The Ciskei Defence Medal was instituted by the President of the Republic of Ciskei in 1988, for award to all ranks for general service.

== The Ciskei Defence Force ==
The Ciskei Defence Force (CDF) was established upon that country's independence on 4 December 1981. The Republic of Ciskei ceased to exist on 27 April 1994 and the Ciskei Defence Force was amalgamated with six other military forces into the South African National Defence Force (SANDF).

== Institution ==
The Ciskei Defence Medal was instituted by the President of Ciskei in 1988.

== Award criteria ==
The medal is a campaign medal which could be awarded to all ranks for general service.

== Order of wear ==

Since the Ciskei Defence Medal was authorised for wear by one of the statutory forces which came to be part of the South African National Defence Force on 27 April 1994, it was accorded a position in the official South African order of precedence on that date.

- Ciskei Defence Force until 26 April 1994

- Official CDF order of precedence:
  - Preceded by the Chief C.D.F. Commendation Medal.
  - Succeeded by the Independence Medal.
- Ciskei official national order of precedence:
  - Preceded by the Police Medal for Maintenance of Law and Order.
  - Succeeded by the Independence Medal.

- South African National Defence Force from 27 April 1994

- Official SANDF order of precedence:
  - Preceded by the General Service Medal of the Republic of South Africa.
  - Succeeded by the Nkwe Medal of the Republic of Bophuthatswana.
- Official national order of precedence:
  - Preceded by the General Service Medal of the Republic of South Africa.
  - Succeeded by the Nkwe Medal of the Republic of Bophuthatswana.
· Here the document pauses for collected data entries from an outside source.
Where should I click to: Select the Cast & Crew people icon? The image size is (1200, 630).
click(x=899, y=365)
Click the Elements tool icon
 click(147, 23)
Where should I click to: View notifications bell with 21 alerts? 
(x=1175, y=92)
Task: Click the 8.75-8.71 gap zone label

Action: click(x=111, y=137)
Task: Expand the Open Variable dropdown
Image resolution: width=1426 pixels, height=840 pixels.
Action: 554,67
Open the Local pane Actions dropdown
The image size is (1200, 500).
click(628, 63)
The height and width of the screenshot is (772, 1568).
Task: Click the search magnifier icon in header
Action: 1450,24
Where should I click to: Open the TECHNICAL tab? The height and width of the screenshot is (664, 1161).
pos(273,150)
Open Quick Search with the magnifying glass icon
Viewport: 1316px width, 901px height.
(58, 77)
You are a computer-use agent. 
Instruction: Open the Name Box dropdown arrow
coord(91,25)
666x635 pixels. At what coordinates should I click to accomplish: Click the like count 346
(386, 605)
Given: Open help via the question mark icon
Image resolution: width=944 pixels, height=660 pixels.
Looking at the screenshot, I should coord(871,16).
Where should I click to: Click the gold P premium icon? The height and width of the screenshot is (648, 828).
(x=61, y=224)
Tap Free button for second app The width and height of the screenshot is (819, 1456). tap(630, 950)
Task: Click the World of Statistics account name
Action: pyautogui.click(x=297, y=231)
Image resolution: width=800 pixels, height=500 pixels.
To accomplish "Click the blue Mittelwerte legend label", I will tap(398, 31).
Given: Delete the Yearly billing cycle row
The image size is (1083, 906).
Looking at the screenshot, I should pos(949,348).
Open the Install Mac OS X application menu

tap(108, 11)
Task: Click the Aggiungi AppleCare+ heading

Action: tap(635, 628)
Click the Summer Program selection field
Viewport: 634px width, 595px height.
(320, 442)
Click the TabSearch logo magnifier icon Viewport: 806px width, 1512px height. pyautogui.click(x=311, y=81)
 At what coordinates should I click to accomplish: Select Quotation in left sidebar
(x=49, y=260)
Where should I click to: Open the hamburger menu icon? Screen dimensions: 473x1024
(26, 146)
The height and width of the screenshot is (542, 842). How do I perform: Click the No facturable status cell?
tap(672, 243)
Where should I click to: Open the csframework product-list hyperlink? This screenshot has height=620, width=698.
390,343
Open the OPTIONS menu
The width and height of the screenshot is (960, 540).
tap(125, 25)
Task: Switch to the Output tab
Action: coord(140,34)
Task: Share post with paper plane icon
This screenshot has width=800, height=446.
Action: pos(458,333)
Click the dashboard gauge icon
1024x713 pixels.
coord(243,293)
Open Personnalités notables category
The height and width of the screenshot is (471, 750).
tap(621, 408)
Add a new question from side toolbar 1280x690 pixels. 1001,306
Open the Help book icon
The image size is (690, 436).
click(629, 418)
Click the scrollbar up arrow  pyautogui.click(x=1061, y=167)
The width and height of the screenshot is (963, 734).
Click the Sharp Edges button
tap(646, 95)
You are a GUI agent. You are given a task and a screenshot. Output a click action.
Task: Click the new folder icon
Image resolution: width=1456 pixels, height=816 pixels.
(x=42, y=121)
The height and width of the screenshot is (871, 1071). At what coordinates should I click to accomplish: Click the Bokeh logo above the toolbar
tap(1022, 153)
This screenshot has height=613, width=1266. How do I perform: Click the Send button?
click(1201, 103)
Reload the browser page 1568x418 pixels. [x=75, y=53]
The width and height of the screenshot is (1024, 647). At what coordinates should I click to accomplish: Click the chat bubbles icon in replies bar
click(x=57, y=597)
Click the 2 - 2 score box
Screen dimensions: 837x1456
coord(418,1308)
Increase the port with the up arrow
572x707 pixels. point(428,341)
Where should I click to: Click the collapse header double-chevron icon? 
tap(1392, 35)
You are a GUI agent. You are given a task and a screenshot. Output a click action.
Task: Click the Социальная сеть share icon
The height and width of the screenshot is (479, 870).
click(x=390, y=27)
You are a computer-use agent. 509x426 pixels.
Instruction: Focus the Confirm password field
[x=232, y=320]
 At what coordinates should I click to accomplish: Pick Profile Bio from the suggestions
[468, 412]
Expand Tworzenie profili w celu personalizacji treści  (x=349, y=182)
The position of the Ciskei Defence Medal in the official order of precedence was revised twice after 1994, to accommodate the inclusion or institution of new decorations and medals, first in April 1996 when decorations and medals were belatedly instituted for the two former non-statutory forces, the Azanian People's Liberation Army and Umkhonto we Sizwe, and again upon the institution of a new set of honours on 27 April 2003, but it remained unchanged on both occasions.

== Description ==
- Obverse
The Ciskei Defence Medal is a medallion struck in bronze, 38 millimetres in diameter, displaying a Xhosa shield on a crossed spear and knobkierie between two sprays of leaves.

- Reverse
The reverse displays the Coat of Arms of the Republic of Ciskei, with the inscriptions "IMBASA YOMKHOSI" above and "DEFENCE MEDAL" below.

- Ribbon
The ribbon is 32 millimetres wide, with a 10 millimetres wide blue band and a 4 millimetres wide white band, repeated in reverse order and separated by a 4 millimetres wide black band in the centre.

== Discontinuation ==
Conferment of the Ciskei Defence Medal was discontinued when the Republic of Ciskei ceased to exist on 27 April 1994.